[SPARK-14862][ML] Updated Classifiers to not require labelCol metadata #12663

jkbradley · 2016-04-25T17:42:09Z

What changes were proposed in this pull request?

Updated Classifier, DecisionTreeClassifier, RandomForestClassifier, GBTClassifier to not require input column metadata.

They first check for metadata.
If numClasses is not specified in metadata, they identify the largest label value (up to a limit).

This functionality is implemented in a new Classifier.getNumClasses method.

Also

Updated Classifier.extractLabeledPoints to (a) check label values and (b) include a second version which takes a numClasses value for validity checking.

How was this patch tested?

Unit tests in ClassifierSuite for helper methods
Unit tests for DecisionTreeClassifier, RandomForestClassifier, GBTClassifier with toy datasets lacking label metadata

…BTClassifier to not require input column metadata

jkbradley · 2016-04-25T17:43:36Z

CC: @MLnick @sethah Would one of you have time to help review this? This is a long-time annoyance for spark.ml trees and ensembles. Thanks in advance!

jkbradley · 2016-04-25T17:44:09Z

mllib/src/main/scala/org/apache/spark/ml/classification/Classifier.scala

+   * and put it in an RDD with strong types.
+   * @throws SparkException  if any label is not an integer >= 0 and < numClasses
+   */
+  def extractLabeledPoints(


Note this is private[ml] instead of protected within class Classifier since GBTClassifier does not yet implement Classifier.

SparkQA · 2016-04-25T18:22:43Z

Test build #56904 has finished for PR 12663 at commit 94e206f.

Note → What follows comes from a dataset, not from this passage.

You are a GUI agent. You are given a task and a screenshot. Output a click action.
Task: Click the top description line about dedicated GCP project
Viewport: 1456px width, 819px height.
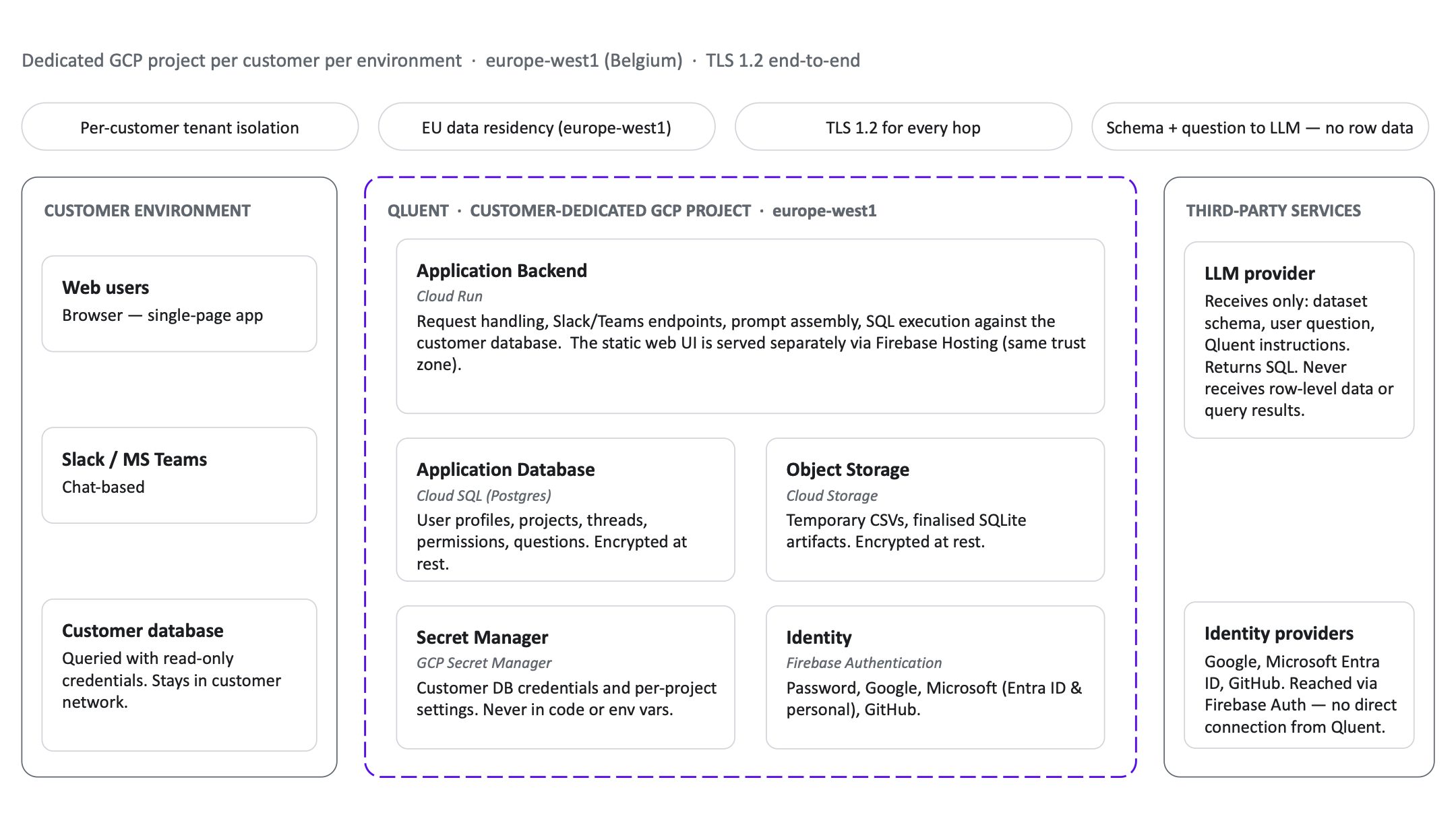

This patch passes all tests.
This patch merges cleanly.
This patch adds no public classes.

sethah · 2016-04-25T18:55:35Z

mllib/src/main/scala/org/apache/spark/ml/classification/Classifier.scala

+        }
+        val maxLabel: Int = maxLabelRow.head.getDouble(0).toInt
+        val numClasses = maxLabel + 1
+        require(numClasses <= maxNumClasses, s"Classifier inferred $numClasses from label values" +


I agree we should set a limit here. It might not be clear to someone who receives this error that they can have more than 1000 classes when they set the metadata themselves. Maybe the last sentence could say "For labels containing more than $maxNumClasses, specify the numClasses explicitly in metadata, such as ..."

sethah · 2016-04-25T19:02:38Z

mllib/src/main/scala/org/apache/spark/ml/classification/Classifier.scala

+  protected def getNumClasses(dataset: Dataset[_], maxNumClasses: Int = 1000): Int = {
+    MetadataUtils.getNumClasses(dataset.schema($(labelCol))) match {
+      case Some(n: Int) => n
+      case None =>


On one hand, this could cause issues with improperly indexed labels, so it would be nice to issue a warning saying that spark is trying to infer the number of labels. On the other hand, this is a nice convenience and it might be annoying to see a warning every time it's used. Thoughts?

Logging a warning seems reasonable to me. We could also decrease maxNumClasses to force users to do indexing in iffier situations.

Actually, I'm worried about a warning being annoying, as you suggested. Maybe I'll just do logInfo and decrease maxNumClasses to 100.

I agree that a warning is annoying. However, if we make things too restrictive, we could limit its usefulness. Is this an annoyance for a lot of users and do they typically have less than 100 label classes? I already know it's an annoyance for developers doing small tests :D

Not sure how many users would notice/like/dislike the warning in general. I feel like 100 classes is pretty large for trees, though I know there are plenty of cases exceeding 100.

jkbradley · 2016-04-25T19:36:24Z

I'll wait to update this until your reviews are done. Thanks for taking a look!

SparkQA · 2016-04-25T19:47:33Z

Test build #56914 has finished for PR 12663 at commit 657faef.

This patch passes all tests.
This patch merges cleanly.
This patch adds no public classes.

sethah · 2016-04-25T20:19:58Z

These changes look good. I left a couple small comments.

jkbradley · 2016-04-25T22:50:14Z

Thanks! updated now

SparkQA · 2016-04-25T23:28:41Z

Test build #56936 has finished for PR 12663 at commit 07ef697.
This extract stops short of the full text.